**TASK**
Output the records below as a Markdown table, starting with the first line and going on through the line containing "will (30, 132).". Use the columns Row and Line, put a row number in Row, and skip blank lines.

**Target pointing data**
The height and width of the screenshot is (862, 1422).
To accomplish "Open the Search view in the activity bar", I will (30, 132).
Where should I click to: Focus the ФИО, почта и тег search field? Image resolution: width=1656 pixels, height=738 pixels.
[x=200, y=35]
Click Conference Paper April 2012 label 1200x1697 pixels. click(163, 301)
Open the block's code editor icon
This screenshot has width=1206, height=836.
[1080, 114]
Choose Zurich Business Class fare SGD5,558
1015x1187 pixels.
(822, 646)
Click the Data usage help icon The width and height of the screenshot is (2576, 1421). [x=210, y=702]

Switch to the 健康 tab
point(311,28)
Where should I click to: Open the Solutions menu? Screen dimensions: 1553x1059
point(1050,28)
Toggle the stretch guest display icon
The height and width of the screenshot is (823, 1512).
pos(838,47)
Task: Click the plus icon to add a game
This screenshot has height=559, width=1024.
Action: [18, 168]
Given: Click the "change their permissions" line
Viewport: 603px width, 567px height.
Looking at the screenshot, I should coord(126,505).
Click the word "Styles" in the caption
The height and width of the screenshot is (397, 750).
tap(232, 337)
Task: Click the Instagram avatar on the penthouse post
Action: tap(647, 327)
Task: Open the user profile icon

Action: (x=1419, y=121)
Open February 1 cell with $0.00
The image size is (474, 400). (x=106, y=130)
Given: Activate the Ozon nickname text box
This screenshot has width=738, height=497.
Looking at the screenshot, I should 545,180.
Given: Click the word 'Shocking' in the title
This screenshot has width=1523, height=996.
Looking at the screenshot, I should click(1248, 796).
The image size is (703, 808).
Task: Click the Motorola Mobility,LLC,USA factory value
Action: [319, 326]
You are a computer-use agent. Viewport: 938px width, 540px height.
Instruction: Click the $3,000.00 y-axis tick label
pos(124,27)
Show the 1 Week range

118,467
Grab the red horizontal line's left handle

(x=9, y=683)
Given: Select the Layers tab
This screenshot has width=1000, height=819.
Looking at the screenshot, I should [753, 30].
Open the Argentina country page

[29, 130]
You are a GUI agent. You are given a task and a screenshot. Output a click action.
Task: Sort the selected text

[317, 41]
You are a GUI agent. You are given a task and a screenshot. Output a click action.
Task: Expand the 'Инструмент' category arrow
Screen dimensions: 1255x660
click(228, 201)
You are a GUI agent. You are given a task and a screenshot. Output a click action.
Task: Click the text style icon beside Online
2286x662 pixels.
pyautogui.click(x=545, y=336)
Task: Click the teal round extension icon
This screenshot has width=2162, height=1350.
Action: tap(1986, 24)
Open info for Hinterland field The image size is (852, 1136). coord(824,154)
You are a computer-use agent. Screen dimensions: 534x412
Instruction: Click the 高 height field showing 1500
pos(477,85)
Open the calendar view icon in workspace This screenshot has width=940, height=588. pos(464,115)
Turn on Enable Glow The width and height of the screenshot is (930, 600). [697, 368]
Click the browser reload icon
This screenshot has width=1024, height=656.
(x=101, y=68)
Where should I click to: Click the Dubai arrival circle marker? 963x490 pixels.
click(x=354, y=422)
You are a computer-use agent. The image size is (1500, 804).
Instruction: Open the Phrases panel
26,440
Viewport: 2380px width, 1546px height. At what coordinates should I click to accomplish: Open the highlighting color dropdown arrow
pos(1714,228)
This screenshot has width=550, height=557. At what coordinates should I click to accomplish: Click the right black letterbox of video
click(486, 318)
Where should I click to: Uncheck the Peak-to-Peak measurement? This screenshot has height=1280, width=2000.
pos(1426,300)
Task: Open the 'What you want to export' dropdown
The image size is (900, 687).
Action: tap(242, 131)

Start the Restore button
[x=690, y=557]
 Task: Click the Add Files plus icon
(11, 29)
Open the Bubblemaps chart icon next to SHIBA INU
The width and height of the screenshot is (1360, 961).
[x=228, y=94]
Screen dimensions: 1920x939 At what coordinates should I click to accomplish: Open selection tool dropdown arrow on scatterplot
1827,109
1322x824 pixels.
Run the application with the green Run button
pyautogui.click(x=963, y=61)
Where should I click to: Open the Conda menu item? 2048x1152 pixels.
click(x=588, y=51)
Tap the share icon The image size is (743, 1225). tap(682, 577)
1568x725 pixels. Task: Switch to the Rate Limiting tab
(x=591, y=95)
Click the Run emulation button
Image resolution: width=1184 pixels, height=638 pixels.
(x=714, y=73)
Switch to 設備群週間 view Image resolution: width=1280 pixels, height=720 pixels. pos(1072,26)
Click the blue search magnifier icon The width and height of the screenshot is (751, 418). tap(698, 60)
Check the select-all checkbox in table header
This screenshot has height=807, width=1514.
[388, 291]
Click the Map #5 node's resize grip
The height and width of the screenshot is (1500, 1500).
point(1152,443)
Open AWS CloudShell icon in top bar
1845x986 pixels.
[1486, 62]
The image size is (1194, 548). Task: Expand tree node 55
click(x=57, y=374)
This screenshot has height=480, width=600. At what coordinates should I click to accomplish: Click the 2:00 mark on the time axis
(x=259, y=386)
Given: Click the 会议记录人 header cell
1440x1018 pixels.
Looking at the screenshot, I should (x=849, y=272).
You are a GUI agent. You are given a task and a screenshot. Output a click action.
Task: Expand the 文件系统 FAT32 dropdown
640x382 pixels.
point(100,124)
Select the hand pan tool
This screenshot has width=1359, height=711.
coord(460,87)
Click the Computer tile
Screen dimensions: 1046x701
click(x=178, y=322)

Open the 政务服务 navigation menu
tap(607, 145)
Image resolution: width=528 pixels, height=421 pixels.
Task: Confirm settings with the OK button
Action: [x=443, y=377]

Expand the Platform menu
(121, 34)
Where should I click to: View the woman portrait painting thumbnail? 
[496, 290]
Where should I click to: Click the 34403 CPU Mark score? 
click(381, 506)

**SOLUTION TO THE EXERCISE**
| Row | Line |
|---|---|
| 1 | The height and width of the screenshot is (862, 1422). |
| 2 | To accomplish "Open the Search view in the activity bar", I will (30, 132). |